Questi allievi pagavano dieci franchi al mese, ed era la parte più cospicua del suo guadagno. Ma quella sottana lo esasperava.

«Tanto peggio, si vendichi pure!».

«Un uomo come me non si vendica!», disse il prete, senza scomporsi. «Le ricordo solo che la legge del 15 marzo ci attribuisce la sorveglianza sull'istruzione primaria».

«Eh! Come non lo sapessi!», esclamò il maestro. «Ci sono di mezzo anche i colonnelli della gendarmeria! Manca solo la guardia campestre, e saremmo al completo!».

E si accasciò sullo sgabello, mordendosi una mano, trattenendo la collera, soffocato dalla sensazione della sua impotenza.

Il sacerdote lo toccò leggermente sulla spalla.

«Non volevo affliggerla, caro amico! Si calmi! Cerchi di ragionare! Tra poco sarà Pasqua; mi auguro che lei darà il buon esempio, comunicandosi con gli altri».

«Ah, è troppo! Io! Io! Sottomettermi a simili sciocchezze!».

A quella bestemmia il curato impallidì. Gli occhi mandavano fiamme. La mascella gli tremava. «Taccia, disgraziato! Taccia!».

«E pensare che è sua moglie ad aver cura dei panni sacri della chiesa!».

«E allora? Cos'ha fatto?».

«Non si vede mai alla messa! Come anche lei, d'altra parte!».

«Eh! Un maestro di scuola non perde il posto per questo!».

«Si può trasferirlo!».

Il prete non parlò più. Stava in fondo alla camera, nell'ombra. Petit rifletteva, la testa sul petto.

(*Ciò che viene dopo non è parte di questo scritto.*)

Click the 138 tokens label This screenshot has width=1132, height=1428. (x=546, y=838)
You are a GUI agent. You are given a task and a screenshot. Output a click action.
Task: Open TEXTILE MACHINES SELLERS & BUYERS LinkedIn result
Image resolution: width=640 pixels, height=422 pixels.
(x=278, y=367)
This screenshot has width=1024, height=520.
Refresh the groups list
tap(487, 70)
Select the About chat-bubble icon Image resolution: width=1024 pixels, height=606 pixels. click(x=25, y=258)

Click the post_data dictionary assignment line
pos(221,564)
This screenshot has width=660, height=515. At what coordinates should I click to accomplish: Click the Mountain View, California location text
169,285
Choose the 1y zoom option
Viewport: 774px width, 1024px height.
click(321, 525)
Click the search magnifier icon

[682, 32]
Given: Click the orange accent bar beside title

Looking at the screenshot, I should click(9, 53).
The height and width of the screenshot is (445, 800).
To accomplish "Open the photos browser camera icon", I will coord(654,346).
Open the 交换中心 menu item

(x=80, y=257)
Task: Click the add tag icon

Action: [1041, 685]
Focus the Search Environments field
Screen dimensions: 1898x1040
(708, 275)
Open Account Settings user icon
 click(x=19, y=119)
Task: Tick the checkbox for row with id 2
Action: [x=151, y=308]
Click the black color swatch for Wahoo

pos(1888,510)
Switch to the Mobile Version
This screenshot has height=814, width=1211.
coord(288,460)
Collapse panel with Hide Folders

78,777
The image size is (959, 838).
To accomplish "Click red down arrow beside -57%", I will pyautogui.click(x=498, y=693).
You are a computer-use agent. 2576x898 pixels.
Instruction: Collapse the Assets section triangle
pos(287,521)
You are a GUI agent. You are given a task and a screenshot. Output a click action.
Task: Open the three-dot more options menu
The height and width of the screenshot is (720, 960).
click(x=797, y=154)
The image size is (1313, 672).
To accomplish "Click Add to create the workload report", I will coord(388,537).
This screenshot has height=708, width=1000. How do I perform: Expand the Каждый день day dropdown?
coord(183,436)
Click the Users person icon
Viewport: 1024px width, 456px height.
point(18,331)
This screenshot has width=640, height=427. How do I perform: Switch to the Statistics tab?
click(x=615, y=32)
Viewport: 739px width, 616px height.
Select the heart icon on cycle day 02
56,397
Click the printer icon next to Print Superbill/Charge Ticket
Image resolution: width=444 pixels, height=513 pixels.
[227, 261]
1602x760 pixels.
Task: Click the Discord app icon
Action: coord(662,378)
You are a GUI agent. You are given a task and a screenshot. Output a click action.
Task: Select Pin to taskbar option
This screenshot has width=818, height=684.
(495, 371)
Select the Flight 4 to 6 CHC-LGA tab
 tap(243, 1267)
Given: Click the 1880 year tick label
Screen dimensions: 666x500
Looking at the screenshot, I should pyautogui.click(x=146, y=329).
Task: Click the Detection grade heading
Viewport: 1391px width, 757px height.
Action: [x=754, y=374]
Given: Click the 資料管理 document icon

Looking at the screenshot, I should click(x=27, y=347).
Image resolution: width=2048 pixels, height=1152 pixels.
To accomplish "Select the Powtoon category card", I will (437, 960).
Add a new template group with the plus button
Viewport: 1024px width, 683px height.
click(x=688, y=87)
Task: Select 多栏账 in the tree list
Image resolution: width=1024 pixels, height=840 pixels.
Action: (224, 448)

Sarebbero andati all'altro capo della Francia, mangiandosi nel viaggio anche l'ultimo soldo; ma là, sotto altri nomi, avrebbero trovato lo stesso curato, lo stesso direttore, lo stesso prefetto! Erano tutti, fino al ministro, come gli anelli della catena che l'opprimeva! Aveva già ricevuto un richiamo, ne sarebbero venuti altri. E poi? E come in un'allucinazione, si vide camminare su una grande strada, con una borsa sulle spalle, i famigliari accanto, la mano tesa verso una diligenza!

Proprio in quel momento la moglie, che era in cucina, fu presa da un accesso di tosse, e il neonato si mise a vagire; il marmocchio piangeva.

«Poveri bambini!», disse il prete con dolcezza.

Il padre allora scoppiò in singhiozzi. «Sì! Sì! Tutto ciò che vorrà!».

«Ci conto», disse il curato; e dopo aver fatto un inchino: «Buonasera, signori!».

Il maestro rimase con il volto tra le mani.